Весь мир замер, всё, кроме него и Онории, кроме соединявшего их поцелуя, который был легче пёрышка.
В нём пробудились страсть и желание. Маркус понял, что если бы не его болезненная слабость и истощение, он пошёл бы до конца. Он просто не смог бы остановиться. Он прижал бы её тело к себе, обретя блаженство в её нежности и аромате.
Он целовал бы её крепко и прикасался бы к ней. Во всех местах.
Он умолял бы её. Умолял остаться, умолял ответить на его страсть и принять его в себя.
Он хочет её. И это ужаснуло его больше всего.
Это же Онория. Он клялся защищать её. А вместо этого…
Маркус оторвался от её губ, но отодвинуться от неё не смог. Прижавшись лбом к её лбу, наслаждаясь последним прикосновением, он пошептал:
– Прости меня.
А потом Онория ушла. Она не смогла быстро выйти из комнаты. Он видел, как она уходит, с трясущимися руками и дрожащими губами.
Он просто животное. Она спасла ему жизнь, и вот как он её отблагодарил?
– Онория, – прошептал Маркус. Он потрогал пальцем губы, словно мог почувствовать её там.
И он почувствовал. Что было чертовски скверно.
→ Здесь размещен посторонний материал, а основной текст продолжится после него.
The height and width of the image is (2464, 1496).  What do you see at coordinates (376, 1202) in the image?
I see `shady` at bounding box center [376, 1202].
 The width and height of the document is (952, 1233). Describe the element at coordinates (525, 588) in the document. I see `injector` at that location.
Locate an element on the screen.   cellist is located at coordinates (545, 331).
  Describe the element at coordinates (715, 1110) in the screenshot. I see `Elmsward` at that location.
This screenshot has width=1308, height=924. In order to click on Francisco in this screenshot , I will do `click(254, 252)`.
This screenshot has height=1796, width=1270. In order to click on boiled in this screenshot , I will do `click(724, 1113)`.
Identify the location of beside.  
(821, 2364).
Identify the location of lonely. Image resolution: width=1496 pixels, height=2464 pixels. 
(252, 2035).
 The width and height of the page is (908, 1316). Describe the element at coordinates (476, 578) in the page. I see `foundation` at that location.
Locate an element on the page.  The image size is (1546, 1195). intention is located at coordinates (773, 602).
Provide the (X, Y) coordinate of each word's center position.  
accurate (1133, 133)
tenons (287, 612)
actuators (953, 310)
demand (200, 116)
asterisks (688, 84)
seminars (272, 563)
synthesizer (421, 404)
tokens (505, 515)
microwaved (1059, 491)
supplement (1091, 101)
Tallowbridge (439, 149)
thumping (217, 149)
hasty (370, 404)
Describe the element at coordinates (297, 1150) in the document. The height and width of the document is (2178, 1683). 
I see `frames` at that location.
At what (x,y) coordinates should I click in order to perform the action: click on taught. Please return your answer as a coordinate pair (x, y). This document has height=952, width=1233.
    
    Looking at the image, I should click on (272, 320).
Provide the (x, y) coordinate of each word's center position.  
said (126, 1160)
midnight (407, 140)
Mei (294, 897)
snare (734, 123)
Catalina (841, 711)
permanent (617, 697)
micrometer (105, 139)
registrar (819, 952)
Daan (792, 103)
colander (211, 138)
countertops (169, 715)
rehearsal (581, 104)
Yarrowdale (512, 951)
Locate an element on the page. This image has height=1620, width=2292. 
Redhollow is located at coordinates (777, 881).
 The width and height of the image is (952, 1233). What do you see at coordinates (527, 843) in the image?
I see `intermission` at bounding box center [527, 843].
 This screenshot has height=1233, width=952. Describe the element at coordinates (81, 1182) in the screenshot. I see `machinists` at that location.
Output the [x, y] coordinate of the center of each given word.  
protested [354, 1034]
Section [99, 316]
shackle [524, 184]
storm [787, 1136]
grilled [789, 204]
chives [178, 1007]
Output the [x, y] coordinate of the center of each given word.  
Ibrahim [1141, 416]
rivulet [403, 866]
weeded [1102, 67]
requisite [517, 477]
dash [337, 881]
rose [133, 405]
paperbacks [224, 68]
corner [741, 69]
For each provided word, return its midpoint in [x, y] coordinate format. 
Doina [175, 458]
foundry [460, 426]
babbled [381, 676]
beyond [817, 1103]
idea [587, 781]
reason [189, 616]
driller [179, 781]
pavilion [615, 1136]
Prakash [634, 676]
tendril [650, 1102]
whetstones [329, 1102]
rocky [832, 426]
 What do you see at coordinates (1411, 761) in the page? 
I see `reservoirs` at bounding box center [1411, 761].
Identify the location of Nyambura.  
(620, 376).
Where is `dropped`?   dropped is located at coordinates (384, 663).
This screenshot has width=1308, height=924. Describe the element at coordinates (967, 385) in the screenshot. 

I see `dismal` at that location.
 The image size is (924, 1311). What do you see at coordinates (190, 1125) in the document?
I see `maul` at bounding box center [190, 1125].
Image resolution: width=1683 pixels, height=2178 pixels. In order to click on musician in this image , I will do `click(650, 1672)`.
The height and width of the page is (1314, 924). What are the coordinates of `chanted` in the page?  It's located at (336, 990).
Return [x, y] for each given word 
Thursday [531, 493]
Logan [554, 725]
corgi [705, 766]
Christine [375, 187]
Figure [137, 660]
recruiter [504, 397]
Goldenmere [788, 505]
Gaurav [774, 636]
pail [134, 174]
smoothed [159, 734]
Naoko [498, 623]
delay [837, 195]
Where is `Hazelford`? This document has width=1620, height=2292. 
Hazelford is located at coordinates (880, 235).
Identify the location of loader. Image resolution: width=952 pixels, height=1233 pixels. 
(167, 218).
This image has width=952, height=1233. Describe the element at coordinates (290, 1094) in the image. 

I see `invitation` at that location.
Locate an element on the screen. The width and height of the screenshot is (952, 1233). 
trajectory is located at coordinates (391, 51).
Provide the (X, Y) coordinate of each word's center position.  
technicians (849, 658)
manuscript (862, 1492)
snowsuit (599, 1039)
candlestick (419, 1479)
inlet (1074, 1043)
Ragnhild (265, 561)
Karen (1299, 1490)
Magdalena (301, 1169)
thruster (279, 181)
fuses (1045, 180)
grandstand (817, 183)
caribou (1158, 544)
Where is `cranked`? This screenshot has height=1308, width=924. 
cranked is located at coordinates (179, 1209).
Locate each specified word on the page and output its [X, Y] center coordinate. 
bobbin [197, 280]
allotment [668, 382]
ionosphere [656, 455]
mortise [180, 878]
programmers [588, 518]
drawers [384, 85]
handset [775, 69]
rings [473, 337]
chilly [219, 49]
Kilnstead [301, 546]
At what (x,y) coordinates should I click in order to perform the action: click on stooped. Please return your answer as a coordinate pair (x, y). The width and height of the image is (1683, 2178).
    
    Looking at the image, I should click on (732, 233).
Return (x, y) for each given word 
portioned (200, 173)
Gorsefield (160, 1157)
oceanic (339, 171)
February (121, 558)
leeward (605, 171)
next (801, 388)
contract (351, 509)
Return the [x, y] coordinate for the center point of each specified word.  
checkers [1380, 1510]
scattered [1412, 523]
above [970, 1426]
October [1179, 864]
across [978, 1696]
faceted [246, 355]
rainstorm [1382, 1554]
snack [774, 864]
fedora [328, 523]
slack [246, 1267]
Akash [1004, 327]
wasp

Он по-прежнему ощущал её губы и чувствовал трепет от лёгкого соприкосновения с её губами.
Она оставалась с ним.
И Маркус подозревал, что Онория останется с ним навсегда.
Глава 14
К счастью, Онории не довелось провести следующий день в агонии из-за её краткого поцелуя с Маркусом.
Вместо этого она уснула.
Путь из спальни Маркуса в её собственную комнату был недолгим, так что она сосредоточилась на сиюминутной задаче – переставлять одну ногу за другой и оставаться в вертикальном положении, пока не дойдёт к себе. И едва сделав это, девушка легла на кровать и проспала целые сутки.